Frau kauft auf dem Markt ein

Im Rahmen einer aktuellen Studie (veröffentlicht in der US-Fachzeitschrift Ophthalmology) haben Wissenschaftler untersucht, welche Auswirkungen die Ernährung auf Entstehung und Fortschreiten der altersabhängigen Makuladegeneration (AMD) hat.

Das zentrale Ergebnis: Wer regelmäßig Gemüse, Olivenöl und Fisch zu sich nimmt, kann sein Risiko, an einer AMD zu erkranken, deutlich senken. Und auch auf eine bereits bestehende AMD kann sich diese so genannte mediterrane Ernährung positiv auswirken. Sie zeichnet sich durch einen hohen Anteil an ungesättigten und Omega-3-Fettsäuren sowie Antioxidantien aus. Die enthaltenen Karotinoide tragen zum Schutz der Makula, der Stelle des schärfsten Sehens, gegen Schäden durch Lichtstrahlen bei.

Liegt bereits die feuchte Form der AMD vor, kann eine Spritzentherapie in Kombination mit regelmäßigen Kontrollen beim Augenarzt heutzutage den Verlust der Sehkraft verlangsamen oder sogar ganz verhindern.

Doch auch in diesem Fall tun sich Patienten mit der mediterranen Ernährungsform etwas Gutes: In Verbindung mit einem gesunden Maß an Bewegung, wie zum Beispiel einem täglichen ausgedehnten Spaziergang, kann sie das allgemeine Wohlbefinden erheblich steigern.

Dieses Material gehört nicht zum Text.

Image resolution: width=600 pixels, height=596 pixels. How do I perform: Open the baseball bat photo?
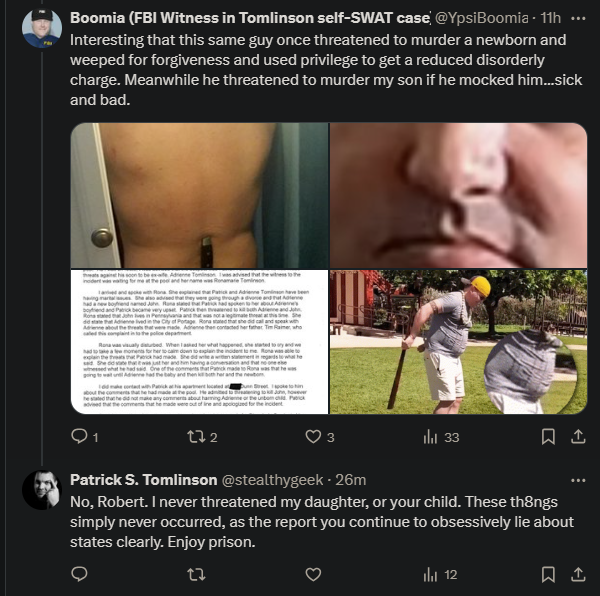tap(458, 342)
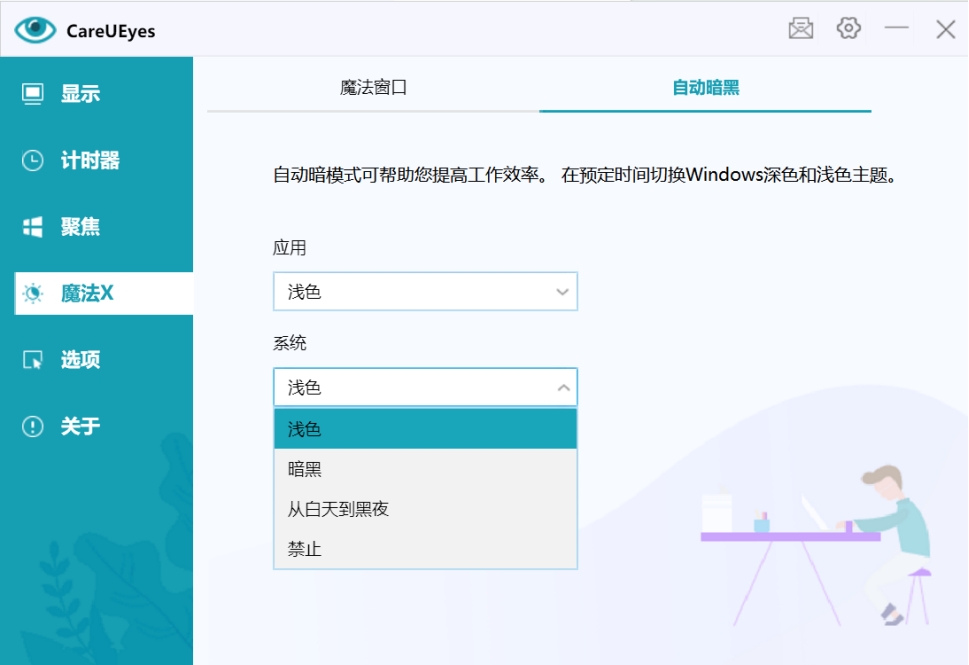
Task: Open the 显示 display panel icon
Action: tap(35, 93)
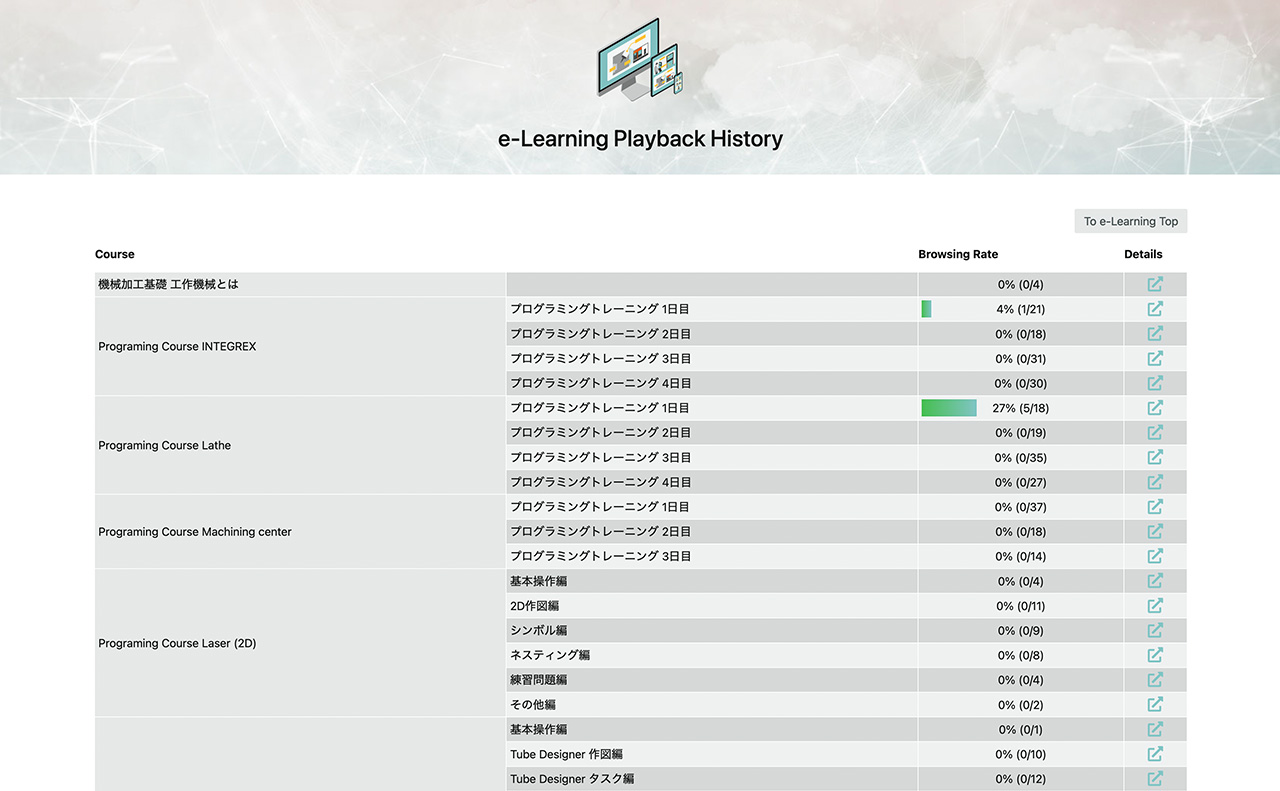Viewport: 1280px width, 791px height.
Task: Select the Programing Course Laser (2D) cell
Action: click(x=177, y=643)
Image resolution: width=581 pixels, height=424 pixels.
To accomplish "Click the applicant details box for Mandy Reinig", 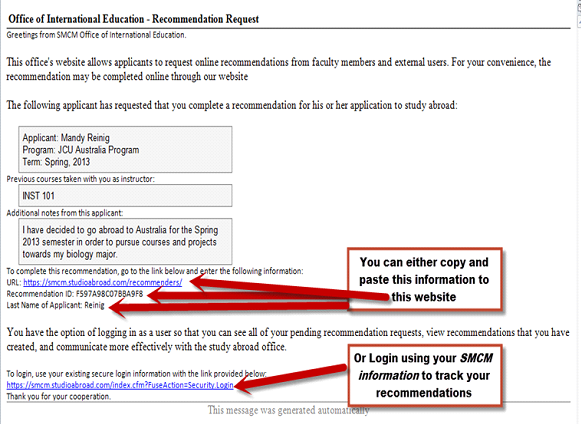I will click(x=125, y=149).
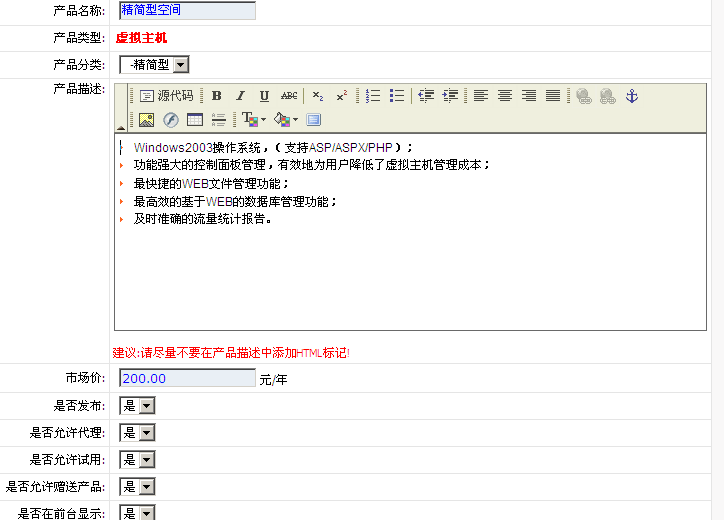Click the 市场价 price input field
724x520 pixels.
tap(187, 379)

Und durch einen positiven Einfluss auf Blutzucker, Blutdruck und Blutfettwerte dient sie auch der Vorbeugung weiterer chronischer Leiden wie Herz-Kreislauf-Krankheiten oder Alzheimer.
 

Quelle: Bénédictine MJ et al. Mediterranean Diet and Incidence of Advanced Age-Related Macular Degeneration. Ophthalmology 2019; 126:381–390.